I've only done one with WTF. Mine didn't have the shine of CA but I didn't use a buffer on it either. Also, it probably isn't as durable a finish either since it's not a plastic. I would certainly recommend giving it a try.


----------



## mikespenturningz (Mar 16, 2014)

I use Doctors Wood Shop finish. It does a great job. Don't expect any finish to do a great job if you don't put in time to get good at using it. Every pen that I have posted for the last year and a half has used this finish. Now my finishing technique has evolved over that entire time and has actually gotten very good at this point. It takes most people a bit of time to get good at CA also...


----------



## Jim Burr (Mar 16, 2014)

WTF doesn't have the gloss ability that CA does...of course CA can be done in any level of gloss you like.
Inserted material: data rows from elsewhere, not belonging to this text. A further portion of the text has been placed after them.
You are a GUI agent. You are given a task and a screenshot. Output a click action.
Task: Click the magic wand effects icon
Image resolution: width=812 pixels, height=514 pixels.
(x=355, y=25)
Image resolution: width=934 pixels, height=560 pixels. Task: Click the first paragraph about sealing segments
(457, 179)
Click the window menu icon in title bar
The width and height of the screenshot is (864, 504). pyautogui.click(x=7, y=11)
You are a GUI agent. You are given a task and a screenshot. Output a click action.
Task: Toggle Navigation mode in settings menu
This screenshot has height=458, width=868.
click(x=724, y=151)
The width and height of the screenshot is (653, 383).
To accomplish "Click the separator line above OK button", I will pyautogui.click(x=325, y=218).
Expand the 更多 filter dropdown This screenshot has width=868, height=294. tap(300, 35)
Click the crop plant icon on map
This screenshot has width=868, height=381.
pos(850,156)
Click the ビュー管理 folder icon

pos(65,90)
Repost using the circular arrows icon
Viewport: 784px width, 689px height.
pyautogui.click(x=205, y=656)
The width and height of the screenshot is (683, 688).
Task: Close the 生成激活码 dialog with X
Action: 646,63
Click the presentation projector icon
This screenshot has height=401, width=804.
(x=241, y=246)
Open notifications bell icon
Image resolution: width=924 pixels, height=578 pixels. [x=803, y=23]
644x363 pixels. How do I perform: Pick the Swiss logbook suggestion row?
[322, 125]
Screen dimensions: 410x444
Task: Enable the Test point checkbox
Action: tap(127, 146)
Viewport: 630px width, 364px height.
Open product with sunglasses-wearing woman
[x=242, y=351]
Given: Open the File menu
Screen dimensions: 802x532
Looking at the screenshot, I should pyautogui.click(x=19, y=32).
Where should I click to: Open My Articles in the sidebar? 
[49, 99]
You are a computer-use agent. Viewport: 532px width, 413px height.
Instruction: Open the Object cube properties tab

WTF is easier to apply IMHO so that may be of interest to some.


----------



## Gary Zakian (Mar 16, 2014)

*WTF*

I had to stop turning for a while because I was developing respiratory issues with CA (even though I used a respirator).  I tried WTF in January, 2104, and turned six pens with it.  So far I am very pleased with the finish.  I am using these pens as carry pens to see how WTF holds up on a daily basis.  So far so good.

As for my application process, I apply WTF with craft foam.  I cut it about 3/8" wide by 1.5" - 2" long, and put one to two drops of WTF on it to apply to the blank.  I tried other methods of application, but I find for me the craft foam puts on the smoothest layers.  I wait 60 - 90 seconds between applications.  I find closer to 90 seconds works best for me.  I apply between 10 - 12 coats, then micromesh very gently and quickly up to 15,000.  I apply Turtlewax Platinum Ultra Gloss Liquid Wax to buff it up a bit when it is all done.  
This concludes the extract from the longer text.